Vertebral hemangiomas symptomatic during pregnancy treated antepartum

Author Age (years) Trimester at first symptoms Location Treatment/maternal outcome Fetal outcome
Guthkelch (1948) 34 3 T5 Laminectomy, died early post partum Survived
Askenasy (1957) 20 3 T10 Laminectomy, pre-term labour
Complete recovery
Survived
Newman (1958) 34 3 T4–5 Laminectomy, pre-term labour
Died post surgery
Survived
Nelson (1964) 16 3 T3 Laminectomy and RT, pre-term labour
Good recovery
Died
Lavi (1986) 25 3 T4 Laminectomy, pre-term labour
Complete recovery
Three of four survived
Liu (1988) 25 2 T4 Vertebral body resection and fusion, complete recovery Survived
Schwartz (1989) 30 3 T5 Laminectomy
Revision surgery for worsening symptoms
Mild residual deficit
Survived
Chi (2005) 26 2 C7 Corpectomy and fusion
Complete recovery
Survived
Our case 22 2 T11 Laminectomy and stabilization antepartum, corpectomy and reconstruction 9 months postpartum
Complete recovery
Survived

T thoracic, C cervical

Our patient had rapidly progressive symptoms and at presentation had grade 1–2 power in the lower limbs with early bladder function disturbance. The MRI scan showed severe compression of the cord by the hemangioma, necessitating a decompression. A wide laminectomy and cord decompression was performed. Posterior stabilization was added as the tumor involved the whole of the vertebral body and a pathological fracture with collapse of the corpus was anticipated. She had completed neurological recovery. Anterior corpectomy and reconstruction was required 9 months postpartum as the patient developed pain in the middle of the back with out neurological deficits. Radiographs and a repeat MRI revealed expansion of the lesion and we were of the opinion that the spine was biomechanically unstable.

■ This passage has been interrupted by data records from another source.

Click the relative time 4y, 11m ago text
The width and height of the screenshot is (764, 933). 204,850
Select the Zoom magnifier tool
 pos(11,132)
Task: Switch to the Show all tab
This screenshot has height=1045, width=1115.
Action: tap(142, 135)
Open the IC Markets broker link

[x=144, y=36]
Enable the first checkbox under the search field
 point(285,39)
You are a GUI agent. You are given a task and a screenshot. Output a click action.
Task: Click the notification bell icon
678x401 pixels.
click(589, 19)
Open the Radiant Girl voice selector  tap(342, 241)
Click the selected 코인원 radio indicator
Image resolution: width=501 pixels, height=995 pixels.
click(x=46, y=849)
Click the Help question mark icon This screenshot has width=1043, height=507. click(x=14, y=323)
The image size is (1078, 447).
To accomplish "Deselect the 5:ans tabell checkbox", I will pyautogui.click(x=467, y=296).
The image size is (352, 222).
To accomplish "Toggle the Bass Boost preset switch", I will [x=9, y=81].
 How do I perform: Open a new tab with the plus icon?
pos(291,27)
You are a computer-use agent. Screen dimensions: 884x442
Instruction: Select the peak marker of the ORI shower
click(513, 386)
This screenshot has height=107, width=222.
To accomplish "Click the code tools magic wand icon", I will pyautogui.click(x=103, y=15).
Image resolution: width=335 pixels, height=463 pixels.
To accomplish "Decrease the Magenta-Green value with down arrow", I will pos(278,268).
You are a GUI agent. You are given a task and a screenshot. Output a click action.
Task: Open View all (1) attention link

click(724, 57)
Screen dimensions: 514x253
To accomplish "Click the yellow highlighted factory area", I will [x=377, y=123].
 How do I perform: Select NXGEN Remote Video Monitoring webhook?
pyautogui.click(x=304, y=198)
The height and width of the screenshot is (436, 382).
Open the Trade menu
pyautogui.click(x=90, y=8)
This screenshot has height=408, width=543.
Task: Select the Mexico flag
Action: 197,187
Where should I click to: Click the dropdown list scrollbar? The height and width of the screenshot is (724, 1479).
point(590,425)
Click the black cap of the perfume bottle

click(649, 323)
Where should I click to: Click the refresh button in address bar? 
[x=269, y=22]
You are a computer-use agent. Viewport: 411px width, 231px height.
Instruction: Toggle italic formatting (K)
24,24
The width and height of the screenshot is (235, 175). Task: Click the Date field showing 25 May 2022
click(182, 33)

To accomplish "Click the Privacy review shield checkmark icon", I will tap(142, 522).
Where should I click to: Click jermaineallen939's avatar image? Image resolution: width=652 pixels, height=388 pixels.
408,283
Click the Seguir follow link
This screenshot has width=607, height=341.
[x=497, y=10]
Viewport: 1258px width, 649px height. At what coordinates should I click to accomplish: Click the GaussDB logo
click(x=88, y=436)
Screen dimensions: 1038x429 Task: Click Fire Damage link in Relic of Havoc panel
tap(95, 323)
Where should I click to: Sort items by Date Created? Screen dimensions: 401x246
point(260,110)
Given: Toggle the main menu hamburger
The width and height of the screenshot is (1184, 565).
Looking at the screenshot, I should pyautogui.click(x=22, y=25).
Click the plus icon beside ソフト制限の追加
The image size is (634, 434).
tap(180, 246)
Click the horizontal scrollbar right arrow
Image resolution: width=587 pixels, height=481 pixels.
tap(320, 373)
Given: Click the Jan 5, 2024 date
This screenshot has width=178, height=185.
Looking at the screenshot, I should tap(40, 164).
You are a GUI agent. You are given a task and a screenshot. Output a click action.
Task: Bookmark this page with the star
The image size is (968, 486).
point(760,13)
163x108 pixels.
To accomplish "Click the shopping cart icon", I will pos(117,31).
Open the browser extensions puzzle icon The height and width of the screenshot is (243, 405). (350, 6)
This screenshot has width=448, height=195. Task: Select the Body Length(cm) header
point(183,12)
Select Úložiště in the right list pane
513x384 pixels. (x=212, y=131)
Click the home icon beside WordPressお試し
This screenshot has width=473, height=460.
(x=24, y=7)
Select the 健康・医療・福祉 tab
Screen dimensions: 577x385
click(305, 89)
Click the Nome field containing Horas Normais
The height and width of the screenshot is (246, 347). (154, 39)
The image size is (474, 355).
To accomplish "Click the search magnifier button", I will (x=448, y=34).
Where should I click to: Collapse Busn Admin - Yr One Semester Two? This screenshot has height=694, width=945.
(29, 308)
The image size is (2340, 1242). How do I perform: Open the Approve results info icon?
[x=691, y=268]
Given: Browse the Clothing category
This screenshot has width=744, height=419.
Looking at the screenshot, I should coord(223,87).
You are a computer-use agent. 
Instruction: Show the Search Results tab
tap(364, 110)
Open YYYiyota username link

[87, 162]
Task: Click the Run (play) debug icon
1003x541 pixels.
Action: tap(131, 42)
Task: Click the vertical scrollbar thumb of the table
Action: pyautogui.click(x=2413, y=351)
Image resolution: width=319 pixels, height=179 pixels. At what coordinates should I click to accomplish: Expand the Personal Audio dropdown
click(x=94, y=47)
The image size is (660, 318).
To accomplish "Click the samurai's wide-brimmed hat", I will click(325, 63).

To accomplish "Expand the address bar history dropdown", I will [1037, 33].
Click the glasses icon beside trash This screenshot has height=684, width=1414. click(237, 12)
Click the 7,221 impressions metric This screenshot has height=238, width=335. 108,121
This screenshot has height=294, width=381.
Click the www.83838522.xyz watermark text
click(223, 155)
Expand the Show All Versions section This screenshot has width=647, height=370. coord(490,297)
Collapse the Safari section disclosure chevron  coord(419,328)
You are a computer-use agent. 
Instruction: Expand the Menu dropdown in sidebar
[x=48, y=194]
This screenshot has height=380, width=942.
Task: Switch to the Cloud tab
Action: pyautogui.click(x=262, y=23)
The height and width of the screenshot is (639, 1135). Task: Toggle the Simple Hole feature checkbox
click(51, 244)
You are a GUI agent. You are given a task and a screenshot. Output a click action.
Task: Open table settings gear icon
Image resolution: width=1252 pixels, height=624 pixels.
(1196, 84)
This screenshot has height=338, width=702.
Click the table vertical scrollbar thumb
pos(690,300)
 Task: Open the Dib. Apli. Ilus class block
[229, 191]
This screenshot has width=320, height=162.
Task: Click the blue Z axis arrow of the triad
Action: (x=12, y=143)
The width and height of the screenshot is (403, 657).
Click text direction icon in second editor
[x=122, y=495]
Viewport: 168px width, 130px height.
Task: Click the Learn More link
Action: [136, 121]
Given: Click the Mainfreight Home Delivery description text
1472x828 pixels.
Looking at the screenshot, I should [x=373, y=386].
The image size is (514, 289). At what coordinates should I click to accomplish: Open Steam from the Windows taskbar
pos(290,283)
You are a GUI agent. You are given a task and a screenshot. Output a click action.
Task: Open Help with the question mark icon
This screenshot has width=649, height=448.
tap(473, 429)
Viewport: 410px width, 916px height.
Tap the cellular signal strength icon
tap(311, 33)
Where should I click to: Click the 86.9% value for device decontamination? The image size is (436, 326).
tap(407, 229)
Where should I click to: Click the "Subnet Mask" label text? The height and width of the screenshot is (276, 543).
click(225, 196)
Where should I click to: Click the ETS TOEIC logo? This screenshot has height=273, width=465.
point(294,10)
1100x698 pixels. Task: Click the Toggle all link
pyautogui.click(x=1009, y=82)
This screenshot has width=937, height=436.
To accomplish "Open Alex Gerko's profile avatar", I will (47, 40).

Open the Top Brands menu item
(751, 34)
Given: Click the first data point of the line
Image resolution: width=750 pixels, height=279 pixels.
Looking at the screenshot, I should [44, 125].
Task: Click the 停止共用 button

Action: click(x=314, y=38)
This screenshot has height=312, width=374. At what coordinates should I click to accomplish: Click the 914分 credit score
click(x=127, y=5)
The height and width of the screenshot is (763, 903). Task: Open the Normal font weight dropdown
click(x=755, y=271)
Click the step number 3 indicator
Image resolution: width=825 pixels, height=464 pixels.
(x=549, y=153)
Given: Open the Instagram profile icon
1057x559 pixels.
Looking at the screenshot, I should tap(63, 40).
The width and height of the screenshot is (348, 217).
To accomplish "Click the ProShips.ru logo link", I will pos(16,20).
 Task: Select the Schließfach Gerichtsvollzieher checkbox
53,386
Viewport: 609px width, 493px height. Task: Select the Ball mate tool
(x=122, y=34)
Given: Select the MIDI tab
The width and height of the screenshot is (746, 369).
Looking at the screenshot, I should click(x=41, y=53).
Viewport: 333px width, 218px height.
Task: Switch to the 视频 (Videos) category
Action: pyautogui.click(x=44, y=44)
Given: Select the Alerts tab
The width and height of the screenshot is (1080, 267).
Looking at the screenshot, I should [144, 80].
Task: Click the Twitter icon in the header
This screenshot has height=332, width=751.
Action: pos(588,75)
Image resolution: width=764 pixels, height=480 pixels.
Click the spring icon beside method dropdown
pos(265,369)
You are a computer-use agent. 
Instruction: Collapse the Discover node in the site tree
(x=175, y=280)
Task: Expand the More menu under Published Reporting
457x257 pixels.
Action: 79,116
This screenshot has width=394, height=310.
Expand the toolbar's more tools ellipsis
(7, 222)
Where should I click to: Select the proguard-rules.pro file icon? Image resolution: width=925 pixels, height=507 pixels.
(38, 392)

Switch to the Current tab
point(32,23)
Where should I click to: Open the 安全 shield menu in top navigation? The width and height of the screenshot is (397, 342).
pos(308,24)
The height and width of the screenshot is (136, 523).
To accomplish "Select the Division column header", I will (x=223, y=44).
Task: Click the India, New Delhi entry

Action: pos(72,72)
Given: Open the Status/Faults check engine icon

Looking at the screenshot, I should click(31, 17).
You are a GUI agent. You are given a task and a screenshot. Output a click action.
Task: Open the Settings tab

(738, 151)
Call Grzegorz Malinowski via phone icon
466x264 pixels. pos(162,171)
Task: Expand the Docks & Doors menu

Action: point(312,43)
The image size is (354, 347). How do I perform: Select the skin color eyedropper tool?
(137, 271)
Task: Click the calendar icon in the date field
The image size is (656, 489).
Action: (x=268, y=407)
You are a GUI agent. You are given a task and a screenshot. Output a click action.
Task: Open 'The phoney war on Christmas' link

At 28 months follow up the patient is asymptomatic.

Conclusion

The syndrome of spinal cord compression in pregnancy is rare, but when neurological deficits occur spontaneously during pregnancy enlargement of a preexisting vertebral hemangioma should be considered. The need for intervention antepartum should be guide by numerous factors, such as (1) extent of neurological deficits and progression, (2) the cause of compression as ascertained by MRI, and (3) the time duration from presentation to term. Extensive neurological involvement which is rapidly progressive due to compression should be considered for immediate decompression. This case is unique in that it is the first reported case of spinal instrumentation antepartum for the treatment of vertebral hemangioma. A two stage approach appears to be safe and effective in the treatment of these patients. Posterior stabilization should be considered after laminectomy if stability of the spinal column is compromised due to extensive vertebral involvement by the tumor.

Conflict of interest statement

None of the authors has any potential conflict of interest.